HFF Spearheads Big Boston Office Portfolio Sale

The company arranged the $224 million sale of an office portfolio in the city's Seaport District.
263 Summer St., Boston

263 Summer St., Boston

Boston—If a commercial real estate/capital markets services provider can have a long-term relationship with a particular group of office assets, then HFF certainly has one with the Fort Point Portfolio in the Fort Point Channel area of Boston’s Seaport District. HFF recently orchestrated the trade of the nearly 410,000-square-foot office portfolio—again—selling the office collection for $224 million to a TIAA affiliate on behalf of a separate account advised by Clarion Partners.
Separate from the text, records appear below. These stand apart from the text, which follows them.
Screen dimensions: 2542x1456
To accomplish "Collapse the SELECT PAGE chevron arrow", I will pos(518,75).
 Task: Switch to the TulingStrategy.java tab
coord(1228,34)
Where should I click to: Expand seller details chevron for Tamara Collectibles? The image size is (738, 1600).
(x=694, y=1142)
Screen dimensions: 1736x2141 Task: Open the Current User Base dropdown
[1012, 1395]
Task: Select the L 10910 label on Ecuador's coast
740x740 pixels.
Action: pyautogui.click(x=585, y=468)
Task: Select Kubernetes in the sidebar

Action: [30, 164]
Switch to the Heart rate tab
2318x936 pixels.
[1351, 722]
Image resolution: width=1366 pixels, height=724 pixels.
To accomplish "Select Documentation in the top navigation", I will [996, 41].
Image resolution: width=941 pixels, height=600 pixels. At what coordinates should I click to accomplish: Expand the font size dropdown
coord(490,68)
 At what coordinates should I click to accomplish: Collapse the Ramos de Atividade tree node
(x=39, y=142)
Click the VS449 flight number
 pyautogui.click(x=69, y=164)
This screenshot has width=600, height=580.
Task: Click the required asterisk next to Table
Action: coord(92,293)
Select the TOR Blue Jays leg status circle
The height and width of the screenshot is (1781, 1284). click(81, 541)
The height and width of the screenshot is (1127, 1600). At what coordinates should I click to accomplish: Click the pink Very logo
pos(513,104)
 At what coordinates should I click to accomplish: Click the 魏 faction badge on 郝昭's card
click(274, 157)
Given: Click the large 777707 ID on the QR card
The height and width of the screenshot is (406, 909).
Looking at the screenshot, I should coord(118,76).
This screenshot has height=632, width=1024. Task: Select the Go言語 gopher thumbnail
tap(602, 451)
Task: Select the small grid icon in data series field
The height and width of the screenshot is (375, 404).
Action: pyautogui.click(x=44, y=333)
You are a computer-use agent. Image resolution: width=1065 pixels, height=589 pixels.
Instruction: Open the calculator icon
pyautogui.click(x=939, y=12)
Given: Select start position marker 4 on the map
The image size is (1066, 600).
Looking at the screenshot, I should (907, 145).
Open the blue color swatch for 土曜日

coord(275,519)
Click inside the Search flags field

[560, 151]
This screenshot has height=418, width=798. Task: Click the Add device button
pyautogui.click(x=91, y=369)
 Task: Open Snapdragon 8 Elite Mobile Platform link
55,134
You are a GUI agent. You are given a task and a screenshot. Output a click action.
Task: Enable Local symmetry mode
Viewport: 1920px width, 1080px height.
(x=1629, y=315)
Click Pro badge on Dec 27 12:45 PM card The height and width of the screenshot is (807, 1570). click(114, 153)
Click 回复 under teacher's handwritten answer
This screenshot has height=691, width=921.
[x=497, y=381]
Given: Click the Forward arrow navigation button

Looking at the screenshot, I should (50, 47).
The investment community found the offering to be, in a word, irresistible. “This particular transaction underscores the unmatched strength and desirability of the Boston market,” Ben Sayles, director with HFF, told Commercial Property Executive. “We are seeing an influx of new investors seeking to plant their flag in this gateway market, as well as established players with substantial portfolios augmenting their existing holdings.”

HFF is more than a little familiar with the Fort Point Portfolio, which consists of the brick-and-beam buildings at 263 Summer St.; 332 and 374 Congress St; and 33-41, 34, 38 and 44 Farnsworth St. In December 2012, standing in for a joint venture of Angelo, Gordon & Co. and National Development, the firm facilitated the properties’ $129.3 million sale to Clarion. What a difference a few years can make in pricing. Then, in January 2013, HFF revealed that it had arranged $296 million in financing through Bank of America for a 1.6 million-square-foot Clarion office portfolio that included the Fort Point assets.

364 Congress St., Boston

364 Congress St., Boston

Originally developed in the early 1900s as manufacturing and warehouse space, the Fort Point Portfolio has evolved into a destination for high-quality, creative office accommodations, courtesy of a series of capital investments over the years. The portfolio’s success shows in the numbers; it’s presently approximately 97 percent leased, as it was when it last changed hands in 2012.

There’s quite a bit to love about Beantown. The office vacancy rate is a respectable 8.9 percent and it’s an even more desirable 7.9 percent in the Seaport submarket, according to a first quarter 2016 report by commercial real estate services firm Colliers International. The figures are only going to improve. As noted in the report, Boston’s Seaport is the fastest growing urban area in Massachusetts, with over 10 million square feet of development and more than 4,100 new residents since 2000. And on a neighborhood level, HFF believes Fort Point is something special. “Quite possibly the hottest submarket in the country, Fort Point continues to draw a significant tenant base driven by its unique brick-and-timber office supply, the influx of thousands of residential units, as well as dozens of new popular restaurants and retailers,” Coleman Benedict, managing director with HFF, said in a prepared statement.